Rainbolt sentencing hearing starts today

By: 
Staff Writer Kate Wehlann

Joshuah Rainbolt, then 20, is brought to his initial hearing at the courthouse in January 2017. Today, he faces sentencing.

Joshuah Rainbolt, 21, Campbellsburg, faced Judge Larry Medlock to be sentenced for the murder of his roommate, Blake Box-Skinner, in January 2017.

"This is about hiding," said Prosecutor Dustin Houchin. "This has been about hiding from the beginning. The sentencing will be about what happened after the murder."

Rainbolt pled guilty to shooting Box-Skinner with a shotgun and then hiding his body in a shed behind the home they shared on Lost River Road before disposing of the gun in the White River.

Box-Skinner's body was found by his uncle, Indiana State Trooper Jonathan Cain. Cain spoke at the hearing, saying the shed stood out because it was the only outbuilding with a closed door. After moving debris and detritus that held the door closed, Cain said he opened the door and "I seen legs," he said.

A clothes washer was laying on top of Box-Skinner's head and torso. Cain moved the washer to find the rest of his nephew's body, surrounded by cardboard boxes and bags of items in storage. Photos were shown in court of a young man with his legs propped up on boxes and his head toward the opening of the shed, wearing a pair of jeans and a brown coat. When the picture was about to be show, Cain, on the stand, shook his head at the gathering of family and friends and mouthed, "Don't look."

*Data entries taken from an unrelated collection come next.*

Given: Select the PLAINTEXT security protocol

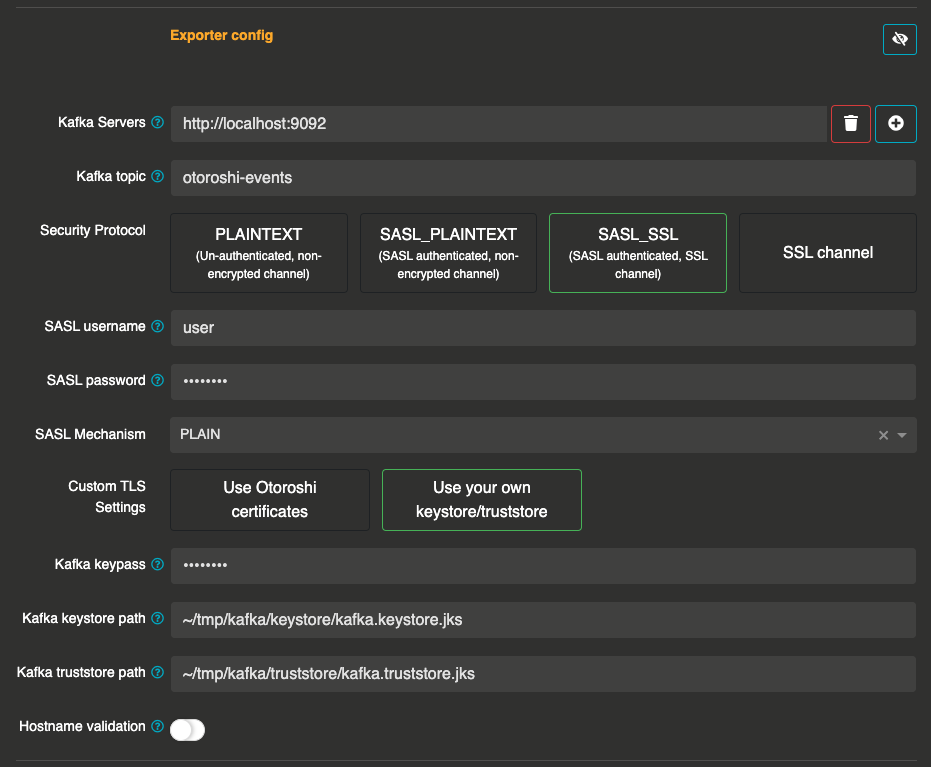Looking at the screenshot, I should [x=259, y=253].
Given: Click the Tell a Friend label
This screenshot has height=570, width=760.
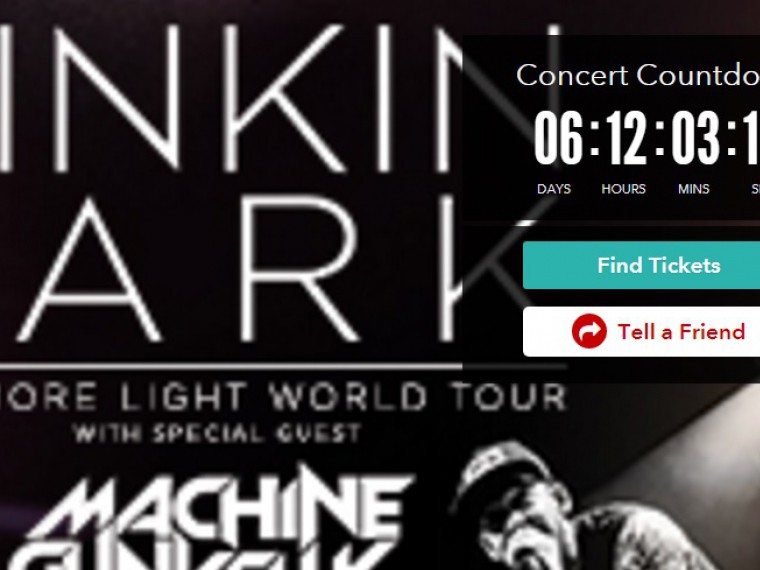Looking at the screenshot, I should [x=681, y=332].
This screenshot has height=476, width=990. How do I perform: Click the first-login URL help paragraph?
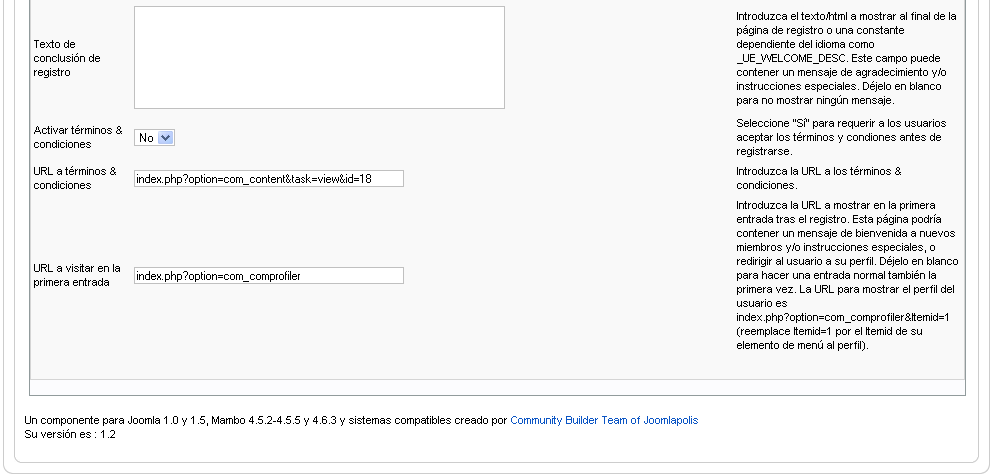point(847,275)
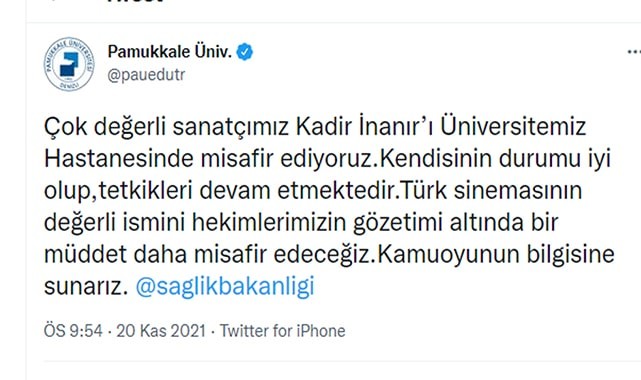Click the ÖS 9:54 timestamp

[x=73, y=331]
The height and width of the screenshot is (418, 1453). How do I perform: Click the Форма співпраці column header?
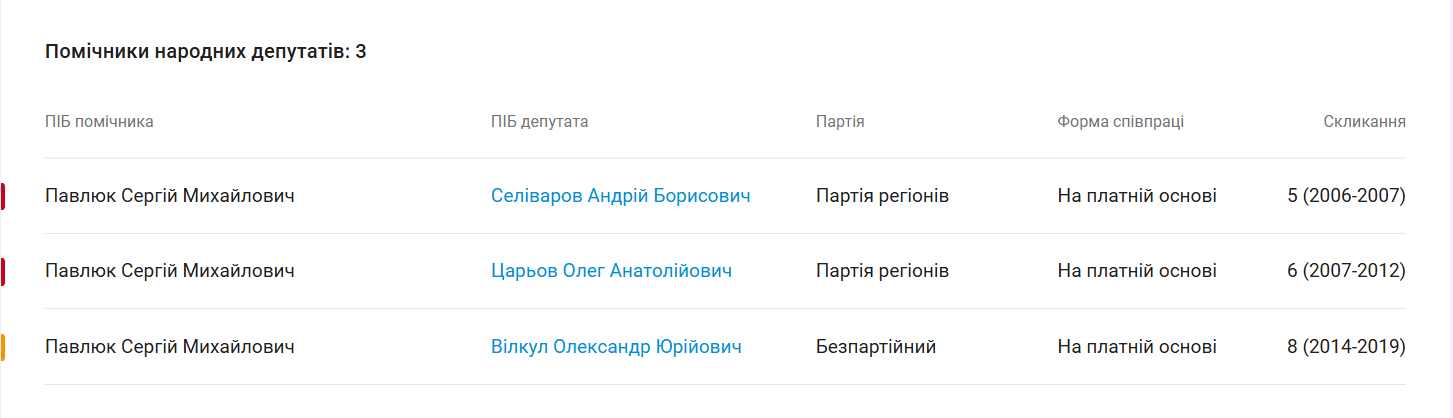(1120, 122)
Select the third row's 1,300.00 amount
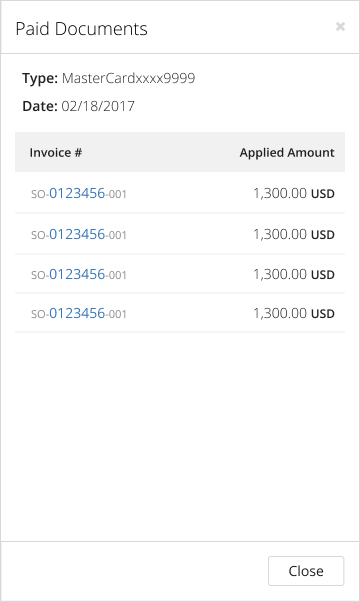Screen dimensions: 360x602 point(280,274)
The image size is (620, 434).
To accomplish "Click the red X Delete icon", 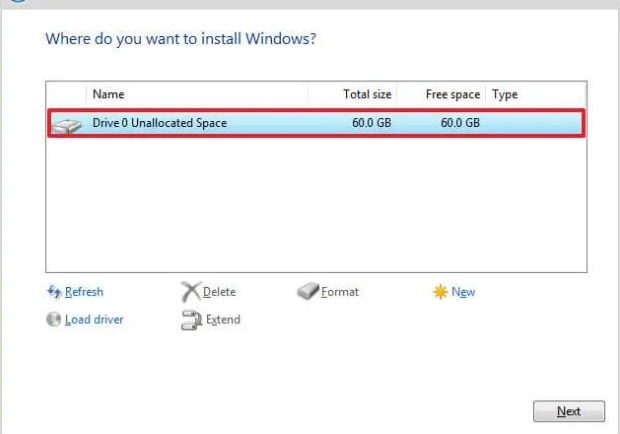I will click(190, 292).
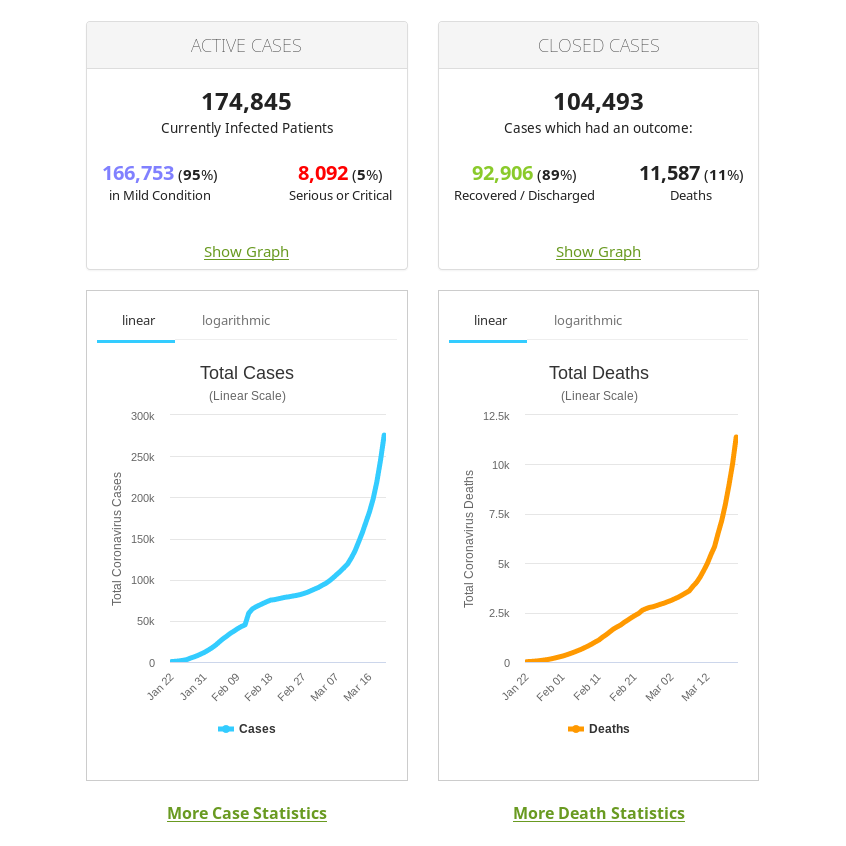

After finding his nephew, Cain said he walked around to the front of the home, where his sister, Carol Box and his wife were standing.

"I couldn't tell my sister," he said. "She read my face and my expression and she dropped to her knees and wept."

Box-Skinner's older sister, Samantha DuVall, said he was "one of the kindest souls I've met." She said there were so many friends and family members, they couldn't all fit in the funeral home for the service.

"Our memory of him will always be tainted with sadness," she told Rainbolt. "That's not OK. You took him from us. Whatever small slight was worthy of taking my brother's life, you made yourself judge, jury and then executioner. We deserve an explanation and you haven't decided we are worth even that. We also deserve as much peace as we can get. We deserve our brother back, but that's something we'll never have. He'll never be able to walk through the door with that crooked little smile. I miss my brother every day."

She asked Medlock to be tough when it came to sentencing and to take into account "all the sleepless nights and tears my mother and Blake's father have shed every single day."

"We deserve justice," she said. "Blake deserves justice."

Seth Harvey, Box-Skinner's older brother, said the pain he felt was too difficult to write down.

"You're a murderer and a thief," he told Rainbolt. "You stole my brother."

He lifted a pendant on a chain around his neck and showed the court a tattoo he got on his shoulder. "I shouldn't be wearing memorial pieces of my younger brother," he said. "I can't sleep. It's hard to do my job and I'm an entertainer. I wear a mask every day to hide my pain. I moved in with my mother and father to make sure they're OK … I hope you suffer as much as my family has suffered and I'll never forgive you."

Luther Fleenor is Box-Skinner's cousin.

"He had that crooked smile, mischievous," he said. "He had a great deal of respect for me and in turn, I had great respect for him. … It's hard. I have to go on."

Fleenor said Box-Skinner had a "soft spot" for those he felt didn't get a "fair shake" in life. He told of how attentive Box-Skinner was to Fleenor's young daughter, who was in a special needs program at school.

"He was a representation of what I wish I could have been when I was his age," he said. "… He was the best kind of philanthropist. He gave from the heart. Blake was very, very special and had a bright, bright future."

As others spoke, the grief in the room became palpable as his grandmother, Alice Ryker, and parents, Carol Box and Derek Skinner, took the stand.